CCIJF – 在仏日本商工会議所

港湾ゼロエミッション化:海事業界団体、支援措置の維持を国会に呼びかけ

可決が遅れている予算法案の審議を仏国会が再開するのにあわせて、仏海事産業界は、港湾の脱炭素化推進を目的とする援助予算を予定通りに採択するよう、政治家らに対して呼びかけている。
2050年の港湾ゼロエミッション目標を達成するためには、2026年中に投資に弾みをつける必要があると主張している。
船主連合会(アルマトゥール・ド・フランス)、造船業界団体(GICAN)、港湾連合会(Union des ports de France)の3団体が揃って呼びかけている。
政府は、2026年予算法に9000万ユーロの支援枠を盛り込むと約束していたが、政局不安定を背景に、その実現が危ぶまれている。
業界3団体は、この支援措置が、ETS(排出権取引制度)の収入(排出権付与の有償化)を特定財源とする措置であることを強調、予算難を理由に支援を見直すのは筋が通らないとも主張している。
3団体がまとめた戦略プランは、国内で2050年までに750億-1100億ユーロの投資が必要になる(輸送含む)と予想。
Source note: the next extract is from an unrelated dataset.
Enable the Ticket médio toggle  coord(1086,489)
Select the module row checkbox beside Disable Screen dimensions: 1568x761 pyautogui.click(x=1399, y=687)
欧州連合(EU)の援助に加えて、ETSの収入を充当する支援措置がなければ実現は不可能だと主張している。
港湾のゼロエミッション化では、陸上給電の推進や荷役設備の電動化など課題は多い。
英仏海峡のフェリーを運航するDFDS(デンマーク)は、100%電動フェリーの就役を準備しており、寄港先のブーローニュ・カレー港は充電設備の整備に4500万ユーロの投資を予定している。
HAROPA(パリ、ルーアン、ルアーブル港により構成)は、ルアーブル港にクルーズ船向けの陸上給電施設を整備。3200万ユーロを投資して、クルーズ船用の岸壁3件すべてに陸上給電を整備する。
2030年までには、欧州連合(EU)の規制に即して、コンテナ船などすべての商船について陸上給電の提供を可能にする計画。